* BEGIN RECORDED DATA *

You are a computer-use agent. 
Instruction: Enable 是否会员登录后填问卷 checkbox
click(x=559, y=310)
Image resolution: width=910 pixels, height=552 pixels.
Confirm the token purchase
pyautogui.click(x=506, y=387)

* END RECORDED DATA *
* BEGIN RECORDED DATA *

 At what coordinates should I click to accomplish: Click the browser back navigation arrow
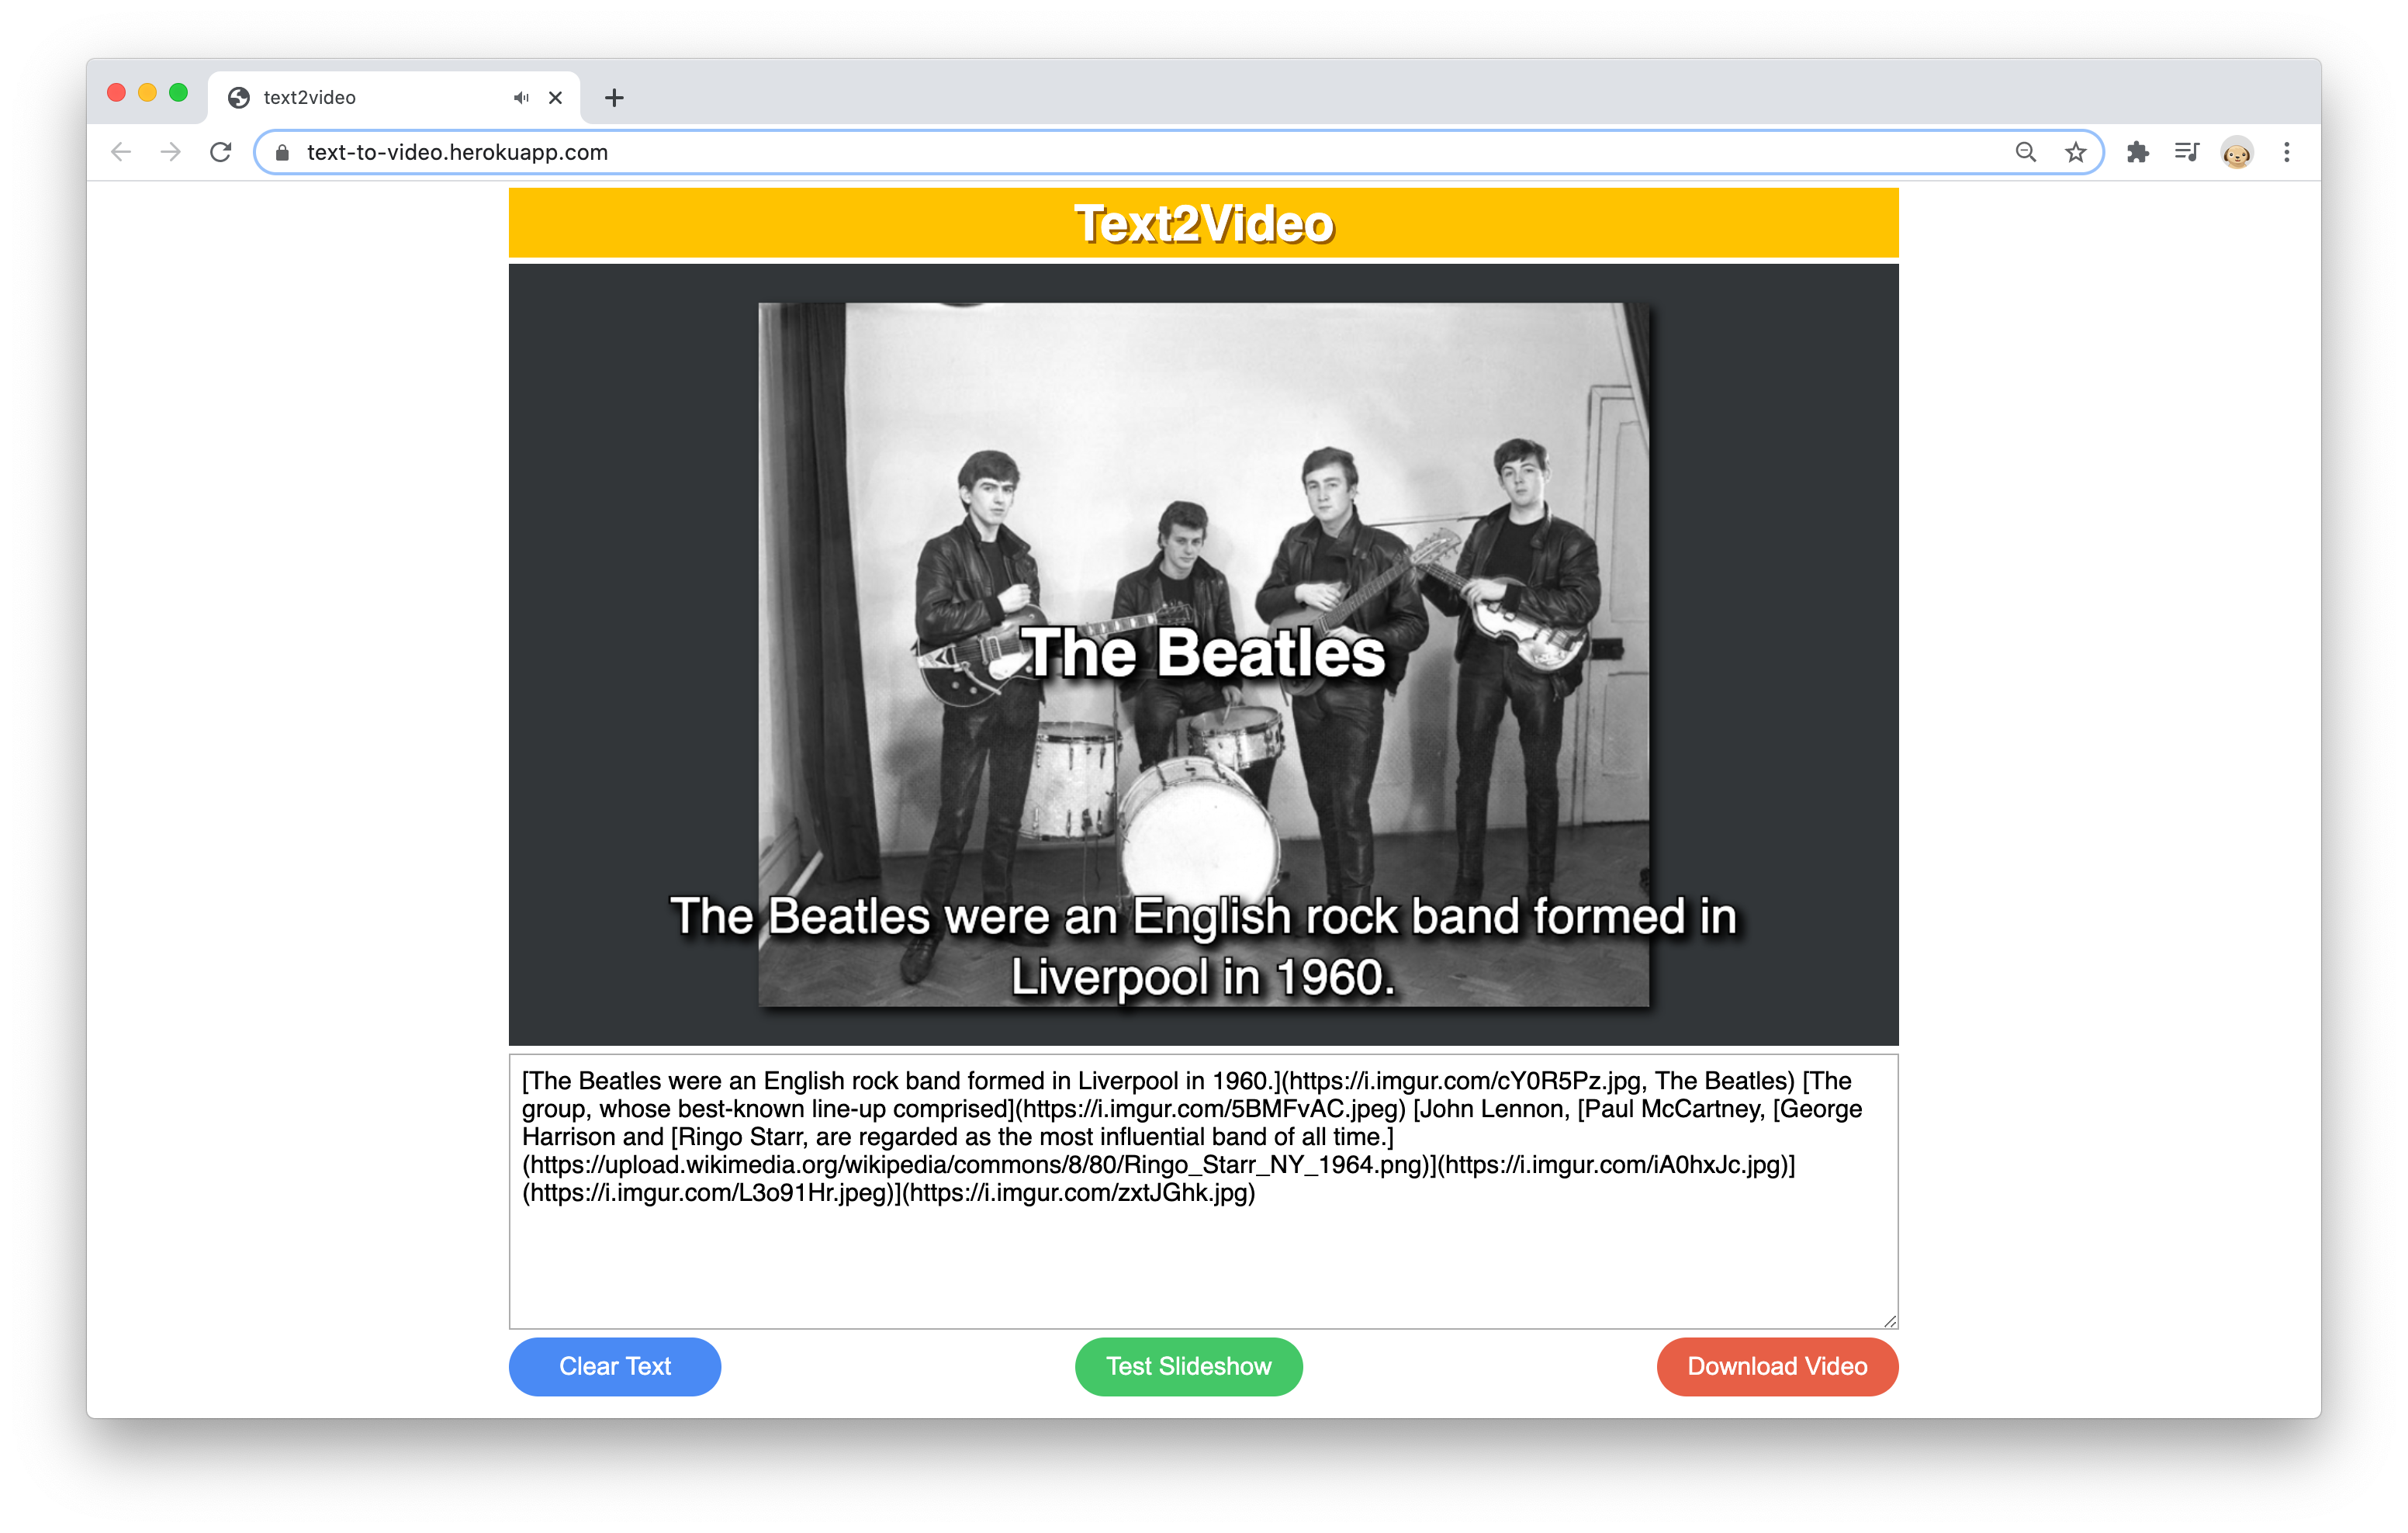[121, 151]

* END RECORDED DATA *

- EXERCISE: Convert the rows from the line with "Image resolution: width=910" up to and including the line with "pyautogui.click(x=506, y=387)" into a Markdown table with two columns, "No." for the row number and "Text" for the line itself, leaving out any blank lines.

- SOLUTION TO THE EXERCISE:
| No. | Text |
|---|---|
| 1 | Image resolution: width=910 pixels, height=552 pixels. |
| 2 | Confirm the token purchase |
| 3 | pyautogui.click(x=506, y=387) |